In the 2014 European Parliament election, FI obtained 16.8% of the vote and had 13 MEPs elected, including Toti in the North-West, Elisabetta Gardini in the North-East, Tajani (who had first been elected to the European Parliament in 1994) in the Centre, and most notably Fitto (who garnered more than 180,000 votes in his native Apulia alone) in the South. As a result, Fitto, the strongest backer of Berlusconi's leadership in late 2013, became his main internal challenger by mid 2014. After months of bickering with Berlusconi over the "Nazareno Pact" with Matteo Renzi, leader of the Democratic Party and Prime Minister, in February 2015, Fitto launched his own faction, named "Rebuilders". Fitto's supporters included Capezzone, Maurizio Bianconi, Rocco Palese, Saverio Romano, Cinzia Bonfrisco, Augusto Minzolini and most Apulian MPs. In September 2014, FI was admitted into the European People's Party (EPP), inheriting the PdL's membership.

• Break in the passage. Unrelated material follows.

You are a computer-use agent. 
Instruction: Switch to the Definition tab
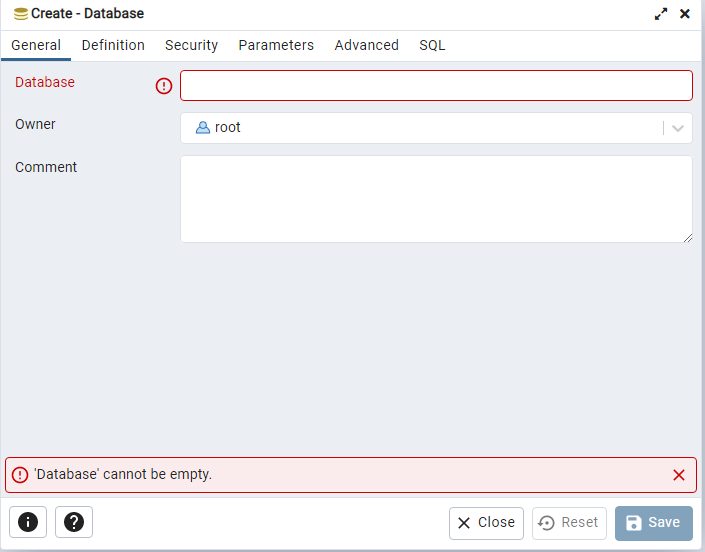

===2015 regional elections and splits===
In the run-up of the 2015 regional elections, the party was riven in internal disputes and was divided mainly in three groups: Berlusconi's loyalists, Fitto's "Rebuilders" and nostalgics of the "Nazareno Pact". The latter were led by Verdini and some of them, notably including Bondi, were openly pro-Renzi. Bondi, a former Berlusconi loyalist, and his partner Manuela Repetti left the party in March, while other disgruntled Verdiniani propped up the government from time to time. Berlusconi chose Toti as candidate for president in Liguria, confirmed incumbent Stefano Caldoro as the party's standard-bearer in Campania and renewed their support of LN's Luca Zaia in Veneto. However, Berlusconi and Fitto did not find an agreement on the composition of the slates in Apulia, where the two wings of the party fielded opposing candidates for president, and similar problems arose in Tuscany, Verdini's (and Renzi's) home region and stronghold.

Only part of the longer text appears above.